** start Dataset entries **
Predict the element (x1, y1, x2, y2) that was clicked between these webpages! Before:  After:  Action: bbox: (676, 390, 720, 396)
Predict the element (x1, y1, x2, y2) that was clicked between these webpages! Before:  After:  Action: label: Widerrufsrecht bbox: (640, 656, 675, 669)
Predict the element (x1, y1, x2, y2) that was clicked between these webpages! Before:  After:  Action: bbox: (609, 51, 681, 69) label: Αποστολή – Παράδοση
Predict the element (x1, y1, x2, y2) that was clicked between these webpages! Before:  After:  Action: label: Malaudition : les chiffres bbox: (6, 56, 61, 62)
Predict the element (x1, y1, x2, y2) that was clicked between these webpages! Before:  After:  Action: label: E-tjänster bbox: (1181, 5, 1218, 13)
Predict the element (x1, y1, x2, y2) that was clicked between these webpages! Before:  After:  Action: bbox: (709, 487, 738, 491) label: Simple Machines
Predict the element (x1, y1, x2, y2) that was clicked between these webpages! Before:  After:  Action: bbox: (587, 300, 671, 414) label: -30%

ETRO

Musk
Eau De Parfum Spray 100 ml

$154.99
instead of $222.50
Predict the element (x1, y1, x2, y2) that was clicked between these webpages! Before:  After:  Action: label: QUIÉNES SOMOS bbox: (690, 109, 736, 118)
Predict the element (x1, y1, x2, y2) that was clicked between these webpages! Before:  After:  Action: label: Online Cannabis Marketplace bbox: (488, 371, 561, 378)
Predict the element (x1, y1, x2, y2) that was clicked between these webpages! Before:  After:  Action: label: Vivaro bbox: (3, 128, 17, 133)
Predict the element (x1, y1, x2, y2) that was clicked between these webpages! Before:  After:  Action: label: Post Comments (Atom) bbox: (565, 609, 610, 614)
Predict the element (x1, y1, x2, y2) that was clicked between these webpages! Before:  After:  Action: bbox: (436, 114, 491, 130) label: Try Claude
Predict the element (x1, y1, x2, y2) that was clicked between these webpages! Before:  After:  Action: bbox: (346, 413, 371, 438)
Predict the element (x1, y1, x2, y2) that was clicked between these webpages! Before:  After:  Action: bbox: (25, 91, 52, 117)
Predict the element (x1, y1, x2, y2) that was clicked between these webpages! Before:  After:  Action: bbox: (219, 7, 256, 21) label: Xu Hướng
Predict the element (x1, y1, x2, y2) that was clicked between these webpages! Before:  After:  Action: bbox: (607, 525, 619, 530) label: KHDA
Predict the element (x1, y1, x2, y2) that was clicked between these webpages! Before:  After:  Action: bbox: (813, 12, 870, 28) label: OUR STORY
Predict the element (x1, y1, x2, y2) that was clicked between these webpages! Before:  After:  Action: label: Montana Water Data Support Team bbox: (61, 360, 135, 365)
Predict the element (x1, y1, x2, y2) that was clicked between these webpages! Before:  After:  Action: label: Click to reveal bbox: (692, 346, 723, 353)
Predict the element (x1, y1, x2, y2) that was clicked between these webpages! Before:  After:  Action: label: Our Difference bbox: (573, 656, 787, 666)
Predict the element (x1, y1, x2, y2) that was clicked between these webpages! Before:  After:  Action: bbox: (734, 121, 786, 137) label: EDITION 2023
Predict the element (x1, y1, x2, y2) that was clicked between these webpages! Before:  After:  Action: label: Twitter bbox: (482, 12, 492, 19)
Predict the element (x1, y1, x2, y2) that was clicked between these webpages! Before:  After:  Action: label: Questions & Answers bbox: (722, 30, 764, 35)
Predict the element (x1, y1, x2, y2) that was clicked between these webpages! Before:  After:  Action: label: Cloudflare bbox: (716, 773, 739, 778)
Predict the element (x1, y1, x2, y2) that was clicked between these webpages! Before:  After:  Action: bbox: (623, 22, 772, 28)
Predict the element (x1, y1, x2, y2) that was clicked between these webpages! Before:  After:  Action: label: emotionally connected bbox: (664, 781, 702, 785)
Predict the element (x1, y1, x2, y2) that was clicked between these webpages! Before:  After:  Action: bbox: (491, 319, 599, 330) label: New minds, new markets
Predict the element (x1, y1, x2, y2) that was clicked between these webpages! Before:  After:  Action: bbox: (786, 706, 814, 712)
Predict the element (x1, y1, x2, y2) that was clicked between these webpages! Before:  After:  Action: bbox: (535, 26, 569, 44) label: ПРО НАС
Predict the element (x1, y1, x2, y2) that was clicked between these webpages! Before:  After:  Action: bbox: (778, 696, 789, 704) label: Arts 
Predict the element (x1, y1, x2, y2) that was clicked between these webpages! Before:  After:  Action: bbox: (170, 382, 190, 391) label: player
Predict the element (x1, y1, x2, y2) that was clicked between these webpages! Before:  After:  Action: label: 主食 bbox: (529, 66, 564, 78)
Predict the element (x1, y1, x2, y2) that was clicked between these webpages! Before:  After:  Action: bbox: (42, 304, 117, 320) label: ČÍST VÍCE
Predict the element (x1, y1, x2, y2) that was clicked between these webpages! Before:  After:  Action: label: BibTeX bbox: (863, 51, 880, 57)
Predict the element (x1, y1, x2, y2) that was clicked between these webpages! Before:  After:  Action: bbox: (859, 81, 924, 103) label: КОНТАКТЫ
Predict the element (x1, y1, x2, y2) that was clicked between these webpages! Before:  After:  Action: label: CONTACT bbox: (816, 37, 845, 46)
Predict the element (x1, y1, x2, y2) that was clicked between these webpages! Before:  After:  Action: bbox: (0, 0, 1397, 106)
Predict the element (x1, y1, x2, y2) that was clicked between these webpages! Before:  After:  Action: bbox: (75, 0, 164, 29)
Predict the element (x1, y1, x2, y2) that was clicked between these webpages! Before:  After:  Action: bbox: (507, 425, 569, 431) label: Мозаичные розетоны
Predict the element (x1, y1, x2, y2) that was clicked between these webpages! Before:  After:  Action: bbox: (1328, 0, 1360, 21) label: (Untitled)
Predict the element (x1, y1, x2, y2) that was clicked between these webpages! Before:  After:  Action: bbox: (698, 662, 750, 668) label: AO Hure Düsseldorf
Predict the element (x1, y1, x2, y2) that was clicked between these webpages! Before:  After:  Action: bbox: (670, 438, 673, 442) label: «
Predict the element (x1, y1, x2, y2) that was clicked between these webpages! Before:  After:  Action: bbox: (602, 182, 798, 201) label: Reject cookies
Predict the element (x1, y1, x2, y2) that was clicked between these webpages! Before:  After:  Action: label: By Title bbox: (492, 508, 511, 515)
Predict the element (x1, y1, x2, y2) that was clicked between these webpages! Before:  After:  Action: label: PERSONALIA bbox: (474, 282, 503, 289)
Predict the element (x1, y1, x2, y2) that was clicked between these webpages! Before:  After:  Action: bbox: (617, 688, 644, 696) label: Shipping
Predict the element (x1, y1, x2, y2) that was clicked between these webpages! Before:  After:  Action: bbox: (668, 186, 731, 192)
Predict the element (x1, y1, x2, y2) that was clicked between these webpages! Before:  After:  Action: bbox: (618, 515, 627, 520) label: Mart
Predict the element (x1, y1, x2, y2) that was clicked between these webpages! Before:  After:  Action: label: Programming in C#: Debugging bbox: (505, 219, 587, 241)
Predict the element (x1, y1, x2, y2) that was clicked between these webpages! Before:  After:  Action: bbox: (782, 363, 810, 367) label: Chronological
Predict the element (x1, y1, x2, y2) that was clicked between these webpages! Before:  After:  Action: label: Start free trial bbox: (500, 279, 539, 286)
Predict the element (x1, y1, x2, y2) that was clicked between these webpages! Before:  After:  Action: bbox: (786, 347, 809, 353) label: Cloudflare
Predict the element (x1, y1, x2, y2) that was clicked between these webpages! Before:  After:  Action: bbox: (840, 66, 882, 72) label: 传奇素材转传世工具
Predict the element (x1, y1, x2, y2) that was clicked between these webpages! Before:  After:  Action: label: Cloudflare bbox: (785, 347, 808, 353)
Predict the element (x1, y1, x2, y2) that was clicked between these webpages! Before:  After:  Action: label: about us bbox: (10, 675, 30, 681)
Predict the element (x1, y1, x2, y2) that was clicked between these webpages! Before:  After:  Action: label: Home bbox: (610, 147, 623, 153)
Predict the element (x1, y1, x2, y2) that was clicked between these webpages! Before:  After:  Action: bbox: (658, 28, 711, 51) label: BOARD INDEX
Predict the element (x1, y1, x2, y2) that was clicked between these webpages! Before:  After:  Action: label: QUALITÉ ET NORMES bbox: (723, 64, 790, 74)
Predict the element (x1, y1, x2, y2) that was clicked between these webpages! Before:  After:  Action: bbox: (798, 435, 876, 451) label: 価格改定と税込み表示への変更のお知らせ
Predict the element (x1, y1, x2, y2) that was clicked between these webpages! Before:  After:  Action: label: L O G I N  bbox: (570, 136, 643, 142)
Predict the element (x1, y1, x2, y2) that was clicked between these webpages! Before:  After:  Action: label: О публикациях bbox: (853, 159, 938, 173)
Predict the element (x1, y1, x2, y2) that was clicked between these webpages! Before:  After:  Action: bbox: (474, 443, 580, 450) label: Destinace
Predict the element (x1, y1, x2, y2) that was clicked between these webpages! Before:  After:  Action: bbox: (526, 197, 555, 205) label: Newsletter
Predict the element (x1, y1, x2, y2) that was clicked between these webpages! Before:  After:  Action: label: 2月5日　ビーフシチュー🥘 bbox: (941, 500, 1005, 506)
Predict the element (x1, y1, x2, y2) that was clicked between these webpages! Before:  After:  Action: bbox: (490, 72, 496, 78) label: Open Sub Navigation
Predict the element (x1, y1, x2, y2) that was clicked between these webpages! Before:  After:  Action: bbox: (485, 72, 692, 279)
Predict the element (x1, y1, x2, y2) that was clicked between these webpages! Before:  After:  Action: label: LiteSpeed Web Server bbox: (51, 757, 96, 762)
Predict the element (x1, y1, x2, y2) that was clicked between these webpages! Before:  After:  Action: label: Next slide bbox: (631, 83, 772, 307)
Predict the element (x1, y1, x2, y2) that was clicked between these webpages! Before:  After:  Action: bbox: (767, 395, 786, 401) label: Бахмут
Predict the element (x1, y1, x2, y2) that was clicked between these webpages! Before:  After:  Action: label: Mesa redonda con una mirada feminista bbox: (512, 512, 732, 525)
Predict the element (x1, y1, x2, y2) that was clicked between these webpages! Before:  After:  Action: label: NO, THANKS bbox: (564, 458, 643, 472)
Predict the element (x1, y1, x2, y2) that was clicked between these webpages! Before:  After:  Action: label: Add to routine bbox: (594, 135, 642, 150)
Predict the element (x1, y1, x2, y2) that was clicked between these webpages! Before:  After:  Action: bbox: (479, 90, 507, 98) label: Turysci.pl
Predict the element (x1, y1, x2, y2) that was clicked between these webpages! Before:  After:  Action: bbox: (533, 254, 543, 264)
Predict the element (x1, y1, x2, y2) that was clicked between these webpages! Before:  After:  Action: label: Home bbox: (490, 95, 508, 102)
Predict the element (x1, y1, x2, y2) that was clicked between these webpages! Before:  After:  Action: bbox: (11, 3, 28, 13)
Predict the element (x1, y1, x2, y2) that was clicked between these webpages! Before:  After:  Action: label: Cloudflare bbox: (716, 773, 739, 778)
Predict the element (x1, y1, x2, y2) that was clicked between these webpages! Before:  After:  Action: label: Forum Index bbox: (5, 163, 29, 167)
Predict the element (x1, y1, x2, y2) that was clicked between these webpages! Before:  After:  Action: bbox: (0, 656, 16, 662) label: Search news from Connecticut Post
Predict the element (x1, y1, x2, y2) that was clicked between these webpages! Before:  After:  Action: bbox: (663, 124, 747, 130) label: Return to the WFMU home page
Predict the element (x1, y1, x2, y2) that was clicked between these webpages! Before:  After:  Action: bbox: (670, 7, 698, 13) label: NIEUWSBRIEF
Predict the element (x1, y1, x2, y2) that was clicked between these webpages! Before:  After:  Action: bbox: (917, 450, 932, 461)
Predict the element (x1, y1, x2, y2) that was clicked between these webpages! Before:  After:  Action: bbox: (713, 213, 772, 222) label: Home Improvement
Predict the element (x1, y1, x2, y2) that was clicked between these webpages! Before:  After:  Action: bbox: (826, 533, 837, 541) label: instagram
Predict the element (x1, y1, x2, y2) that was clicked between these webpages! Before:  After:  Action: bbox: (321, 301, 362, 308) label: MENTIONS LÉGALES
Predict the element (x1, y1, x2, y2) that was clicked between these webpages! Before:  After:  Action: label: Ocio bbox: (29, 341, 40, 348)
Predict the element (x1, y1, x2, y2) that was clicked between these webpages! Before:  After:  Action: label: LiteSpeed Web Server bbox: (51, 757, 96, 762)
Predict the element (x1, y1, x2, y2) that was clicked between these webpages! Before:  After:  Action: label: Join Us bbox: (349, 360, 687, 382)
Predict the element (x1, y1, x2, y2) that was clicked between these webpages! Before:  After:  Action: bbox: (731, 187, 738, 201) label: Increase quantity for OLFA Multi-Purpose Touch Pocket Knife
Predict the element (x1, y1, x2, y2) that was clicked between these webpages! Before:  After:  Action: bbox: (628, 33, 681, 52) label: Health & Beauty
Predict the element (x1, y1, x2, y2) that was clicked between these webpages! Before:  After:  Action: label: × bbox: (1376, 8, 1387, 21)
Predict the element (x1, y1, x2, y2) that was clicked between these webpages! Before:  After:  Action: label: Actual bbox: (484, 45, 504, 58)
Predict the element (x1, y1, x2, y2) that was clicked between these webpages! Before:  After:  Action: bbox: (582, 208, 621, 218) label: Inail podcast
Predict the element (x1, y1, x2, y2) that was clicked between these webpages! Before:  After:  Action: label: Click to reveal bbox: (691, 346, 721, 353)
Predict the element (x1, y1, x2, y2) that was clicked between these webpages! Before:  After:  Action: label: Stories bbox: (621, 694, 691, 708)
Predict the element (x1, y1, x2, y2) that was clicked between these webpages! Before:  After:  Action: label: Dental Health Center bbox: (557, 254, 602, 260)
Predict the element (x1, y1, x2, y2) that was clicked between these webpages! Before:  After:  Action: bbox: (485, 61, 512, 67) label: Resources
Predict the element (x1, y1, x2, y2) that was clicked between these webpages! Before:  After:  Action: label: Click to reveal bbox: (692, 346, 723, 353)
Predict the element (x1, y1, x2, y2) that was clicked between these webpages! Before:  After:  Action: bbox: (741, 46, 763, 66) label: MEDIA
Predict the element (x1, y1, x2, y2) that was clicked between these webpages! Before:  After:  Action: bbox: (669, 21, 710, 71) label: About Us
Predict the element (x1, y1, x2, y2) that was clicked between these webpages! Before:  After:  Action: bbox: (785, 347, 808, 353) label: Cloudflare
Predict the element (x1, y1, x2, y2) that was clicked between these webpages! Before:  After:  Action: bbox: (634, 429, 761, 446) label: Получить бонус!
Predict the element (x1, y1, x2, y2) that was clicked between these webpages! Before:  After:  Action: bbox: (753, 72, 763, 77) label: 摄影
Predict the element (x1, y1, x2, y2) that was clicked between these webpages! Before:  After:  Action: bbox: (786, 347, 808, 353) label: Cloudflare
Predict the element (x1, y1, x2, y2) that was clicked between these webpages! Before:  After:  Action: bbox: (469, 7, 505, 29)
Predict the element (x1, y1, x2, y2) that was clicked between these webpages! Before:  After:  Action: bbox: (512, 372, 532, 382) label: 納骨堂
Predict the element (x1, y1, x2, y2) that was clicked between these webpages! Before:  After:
** end Dataset entries **
▶ [Set problem]: Locate each line in the entries above that contains the string "Cloudflare" and copy those lines out in full.

▶ [Expected answer]:
Predict the element (x1, y1, x2, y2) that was clicked between these webpages! Before:  After:  Action: label: Cloudflare bbox: (716, 773, 739, 778)
Predict the element (x1, y1, x2, y2) that was clicked between these webpages! Before:  After:  Action: bbox: (786, 347, 809, 353) label: Cloudflare
Predict the element (x1, y1, x2, y2) that was clicked between these webpages! Before:  After:  Action: label: Cloudflare bbox: (785, 347, 808, 353)
Predict the element (x1, y1, x2, y2) that was clicked between these webpages! Before:  After:  Action: label: Cloudflare bbox: (716, 773, 739, 778)
Predict the element (x1, y1, x2, y2) that was clicked between these webpages! Before:  After:  Action: bbox: (785, 347, 808, 353) label: Cloudflare
Predict the element (x1, y1, x2, y2) that was clicked between these webpages! Before:  After:  Action: bbox: (786, 347, 808, 353) label: Cloudflare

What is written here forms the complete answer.